Tag Archives: engineers
When Deep Blue defeated world chess champion Garry Kasparov in 1997, it may have seemed artificial intelligence had finally arrived. A computer had just taken down one of the top chess players of all time. But it wasn’t to be.
Though Deep Blue was meticulously programmed top-to-bottom to play chess, the approach was too labor-intensive, too dependent on clear rules and bounded possibilities to succeed at more complex games, let alone in the real world. The next revolution would take a decade and a half, when vastly more computing power and data revived machine learning, an old idea in artificial intelligence just waiting for the world to catch up.
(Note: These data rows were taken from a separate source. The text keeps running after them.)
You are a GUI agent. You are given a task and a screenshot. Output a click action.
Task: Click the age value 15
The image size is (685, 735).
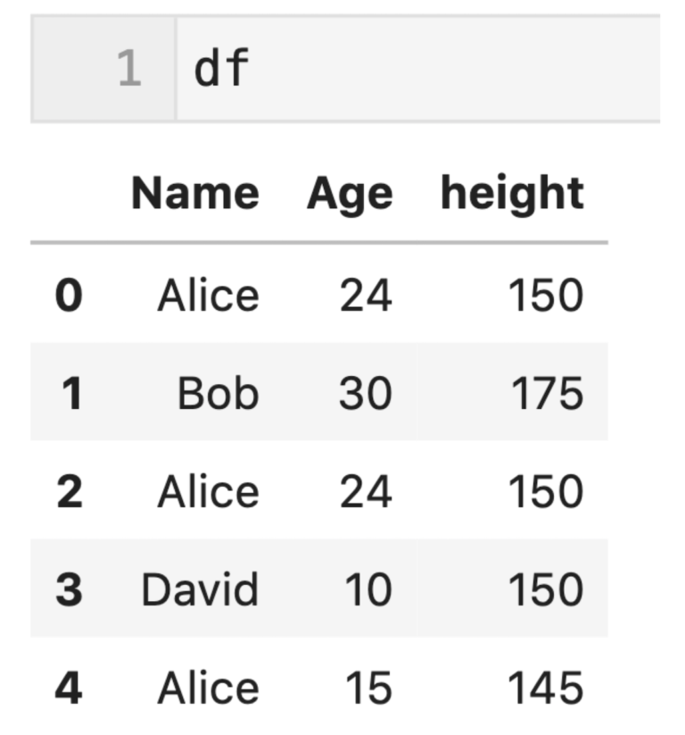pos(368,688)
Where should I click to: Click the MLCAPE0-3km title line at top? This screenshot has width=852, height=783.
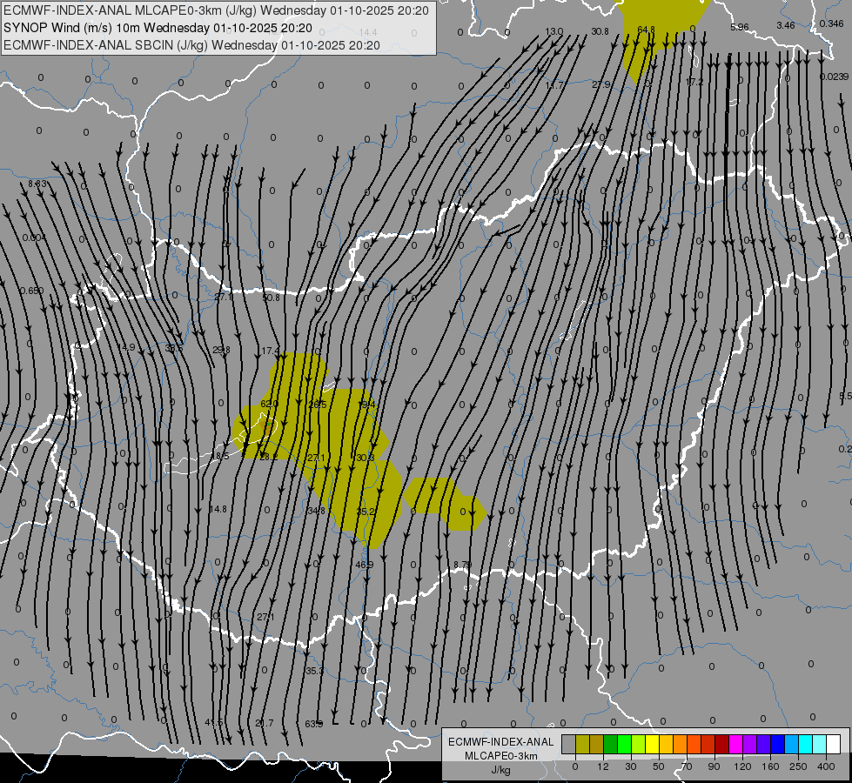click(217, 10)
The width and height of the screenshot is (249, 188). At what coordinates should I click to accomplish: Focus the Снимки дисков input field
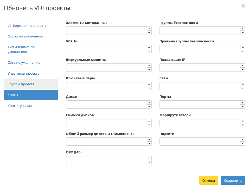[x=107, y=123]
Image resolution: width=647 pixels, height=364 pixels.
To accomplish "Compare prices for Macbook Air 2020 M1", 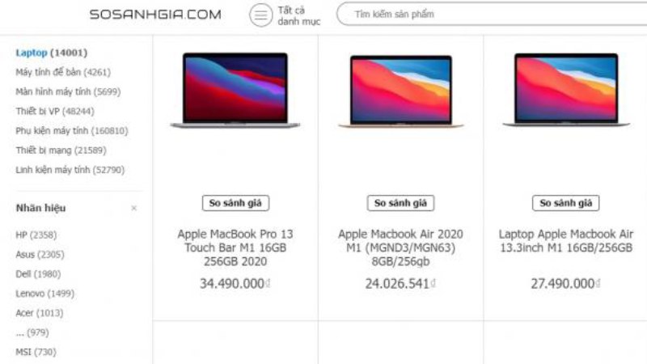I will click(x=400, y=203).
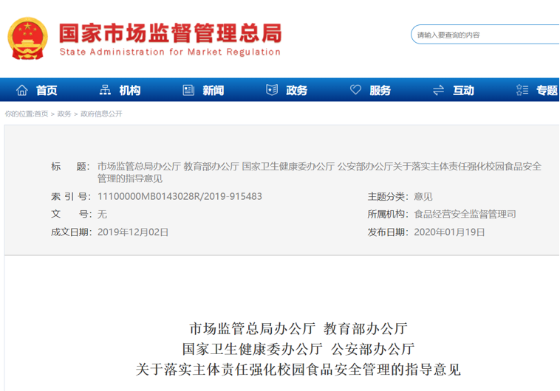Open 政府信息公开 breadcrumb link

pos(101,114)
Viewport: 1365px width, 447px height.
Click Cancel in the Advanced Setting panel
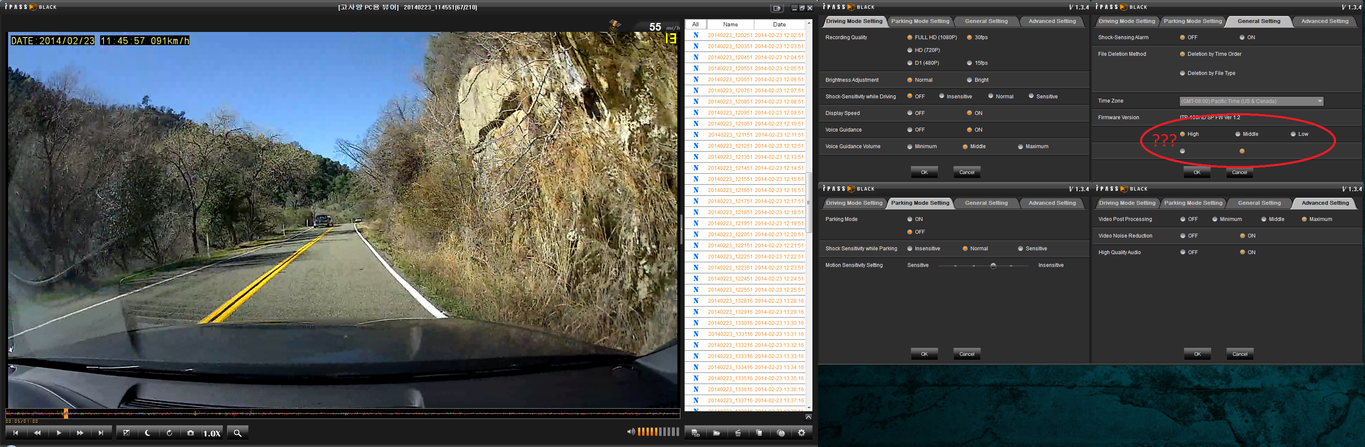(x=1239, y=354)
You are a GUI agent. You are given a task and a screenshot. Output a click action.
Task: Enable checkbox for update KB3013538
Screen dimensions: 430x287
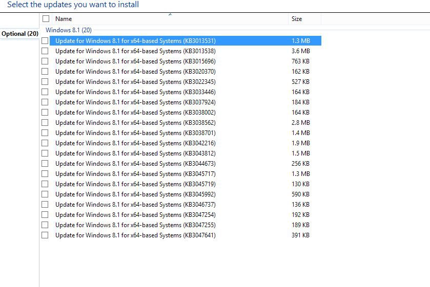tap(45, 51)
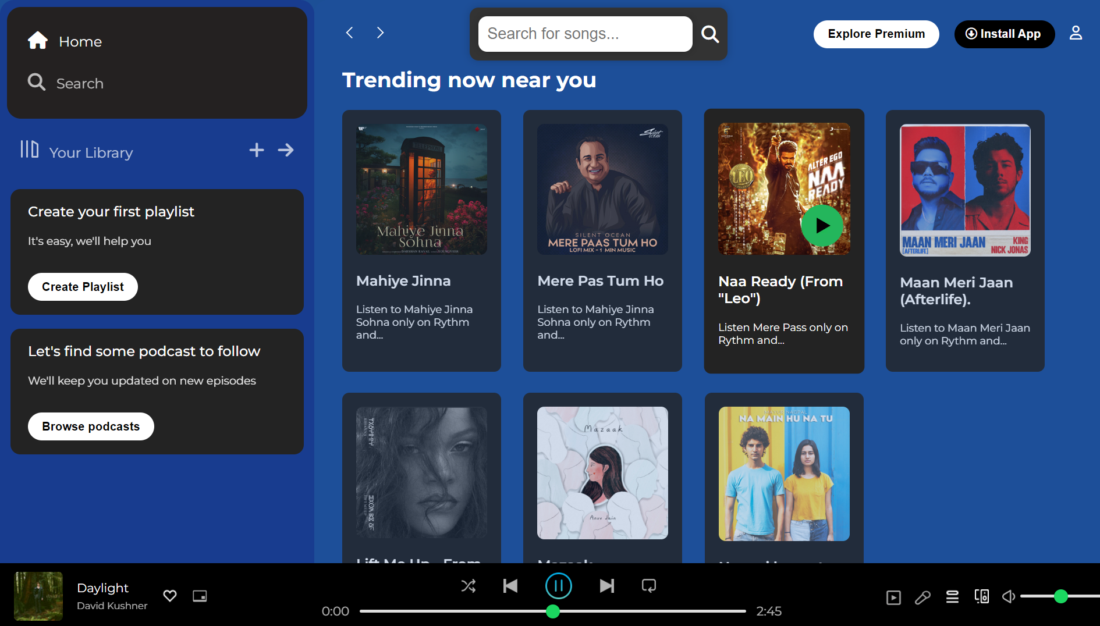This screenshot has width=1100, height=626.
Task: Go to the previous track
Action: (x=510, y=586)
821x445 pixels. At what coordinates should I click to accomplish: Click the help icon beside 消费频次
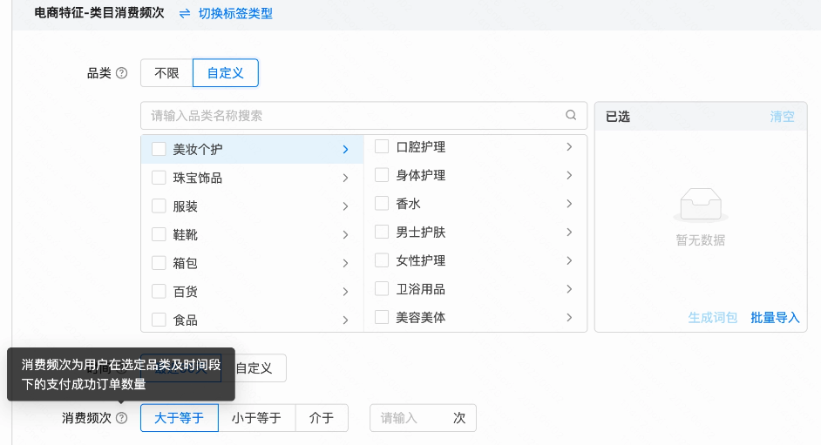coord(122,418)
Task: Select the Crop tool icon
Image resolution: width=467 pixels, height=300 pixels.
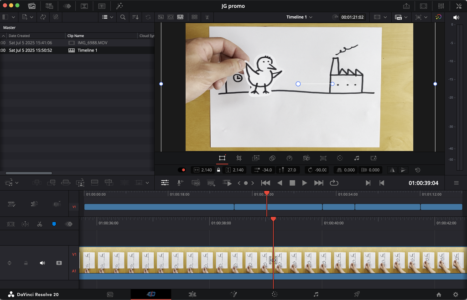Action: coord(239,158)
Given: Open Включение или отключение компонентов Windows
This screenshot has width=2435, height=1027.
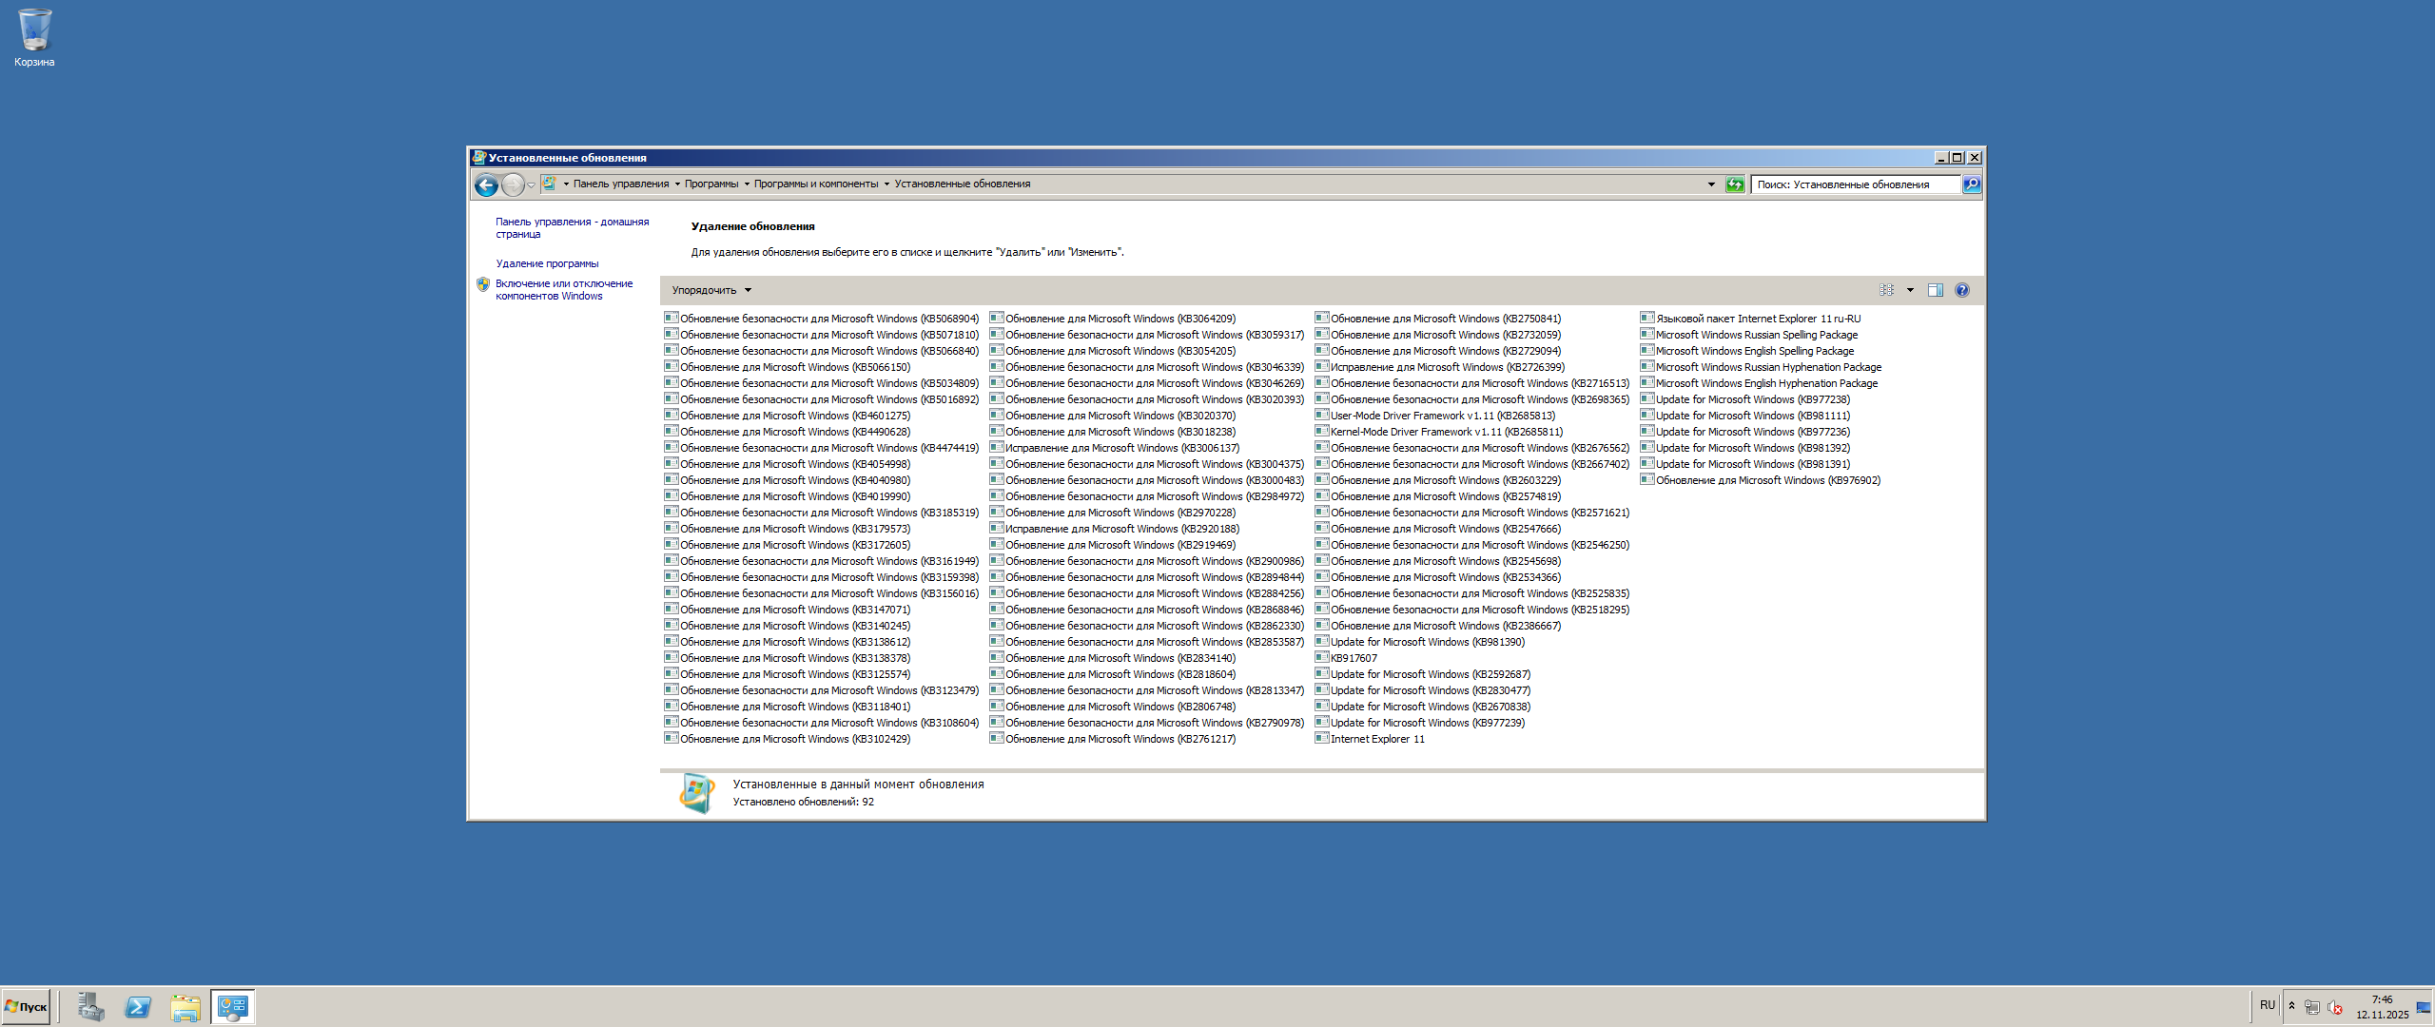Looking at the screenshot, I should pyautogui.click(x=563, y=289).
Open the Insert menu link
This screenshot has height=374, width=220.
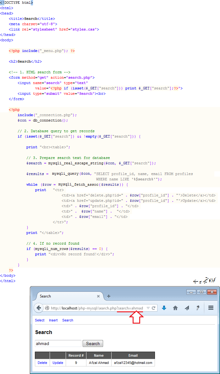pos(53,320)
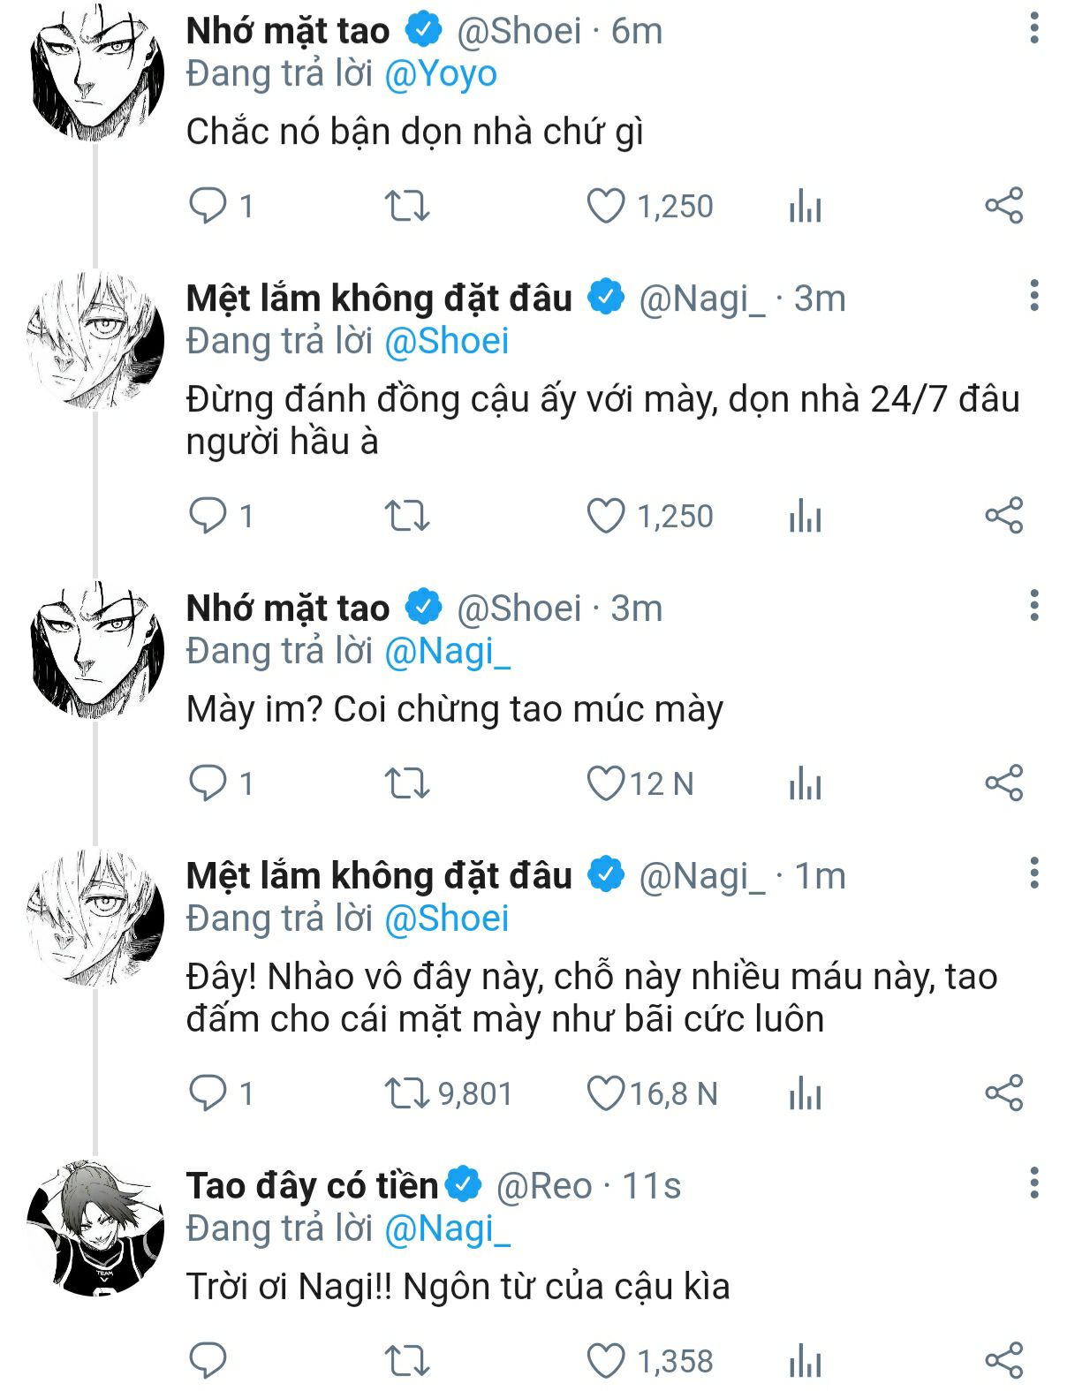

Today, machine learning dominates, mostly by way of a family of algorithms called deep learning, while symbolic AI, the dominant approach in Deep Blue’s day, has faded into the background.
Key to deep learning’s success is the fact the algorithms basically write themselves. Given some high-level programming and a dataset, they learn from experience. No engineer anticipates every possibility in code. The algorithms just figure it.
Now, Alphabet’s DeepMind is taking this automation further by developing deep learning algorithms that can handle programming tasks which have been, to date, the sole domain of the world’s top computer scientists (and take them years to write).
In a paper recently published on the pre-print server arXiv, a database for research papers that haven’t been peer reviewed yet, the DeepMind team described a new deep reinforcement learning algorithm that was able to discover its own value function—a critical programming rule in deep reinforcement learning—from scratch.
Surprisingly, the algorithm was also effective beyond the simple environments it trained in, going on to play Atari games—a different, more complicated task—at a level that was, at times, competitive with human-designed algorithms and achieving superhuman levels of play in 14 games.
DeepMind says the approach could accelerate the development of reinforcement learning algorithms and even lead to a shift in focus, where instead of spending years writing the algorithms themselves, researchers work to perfect the environments in which they train.
Pavlov’s Digital Dog
First, a little background.
Three main deep learning approaches are supervised, unsupervised, and reinforcement learning.
The first two consume huge amounts of data (like images or articles), look for patterns in the data, and use those patterns to inform actions (like identifying an image of a cat). To us, this is a pretty alien way to learn about the world. Not only would it be mind-numbingly dull to review millions of cat images, it’d take us years or more to do what these programs do in hours or days. And of course, we can learn what a cat looks like from just a few examples. So why bother?
While supervised and unsupervised deep learning emphasize the machine in machine learning, reinforcement learning is a bit more biological. It actually is the way we learn. Confronted with several possible actions, we predict which will be most rewarding based on experience—weighing the pleasure of eating a chocolate chip cookie against avoiding a cavity and trip to the dentist.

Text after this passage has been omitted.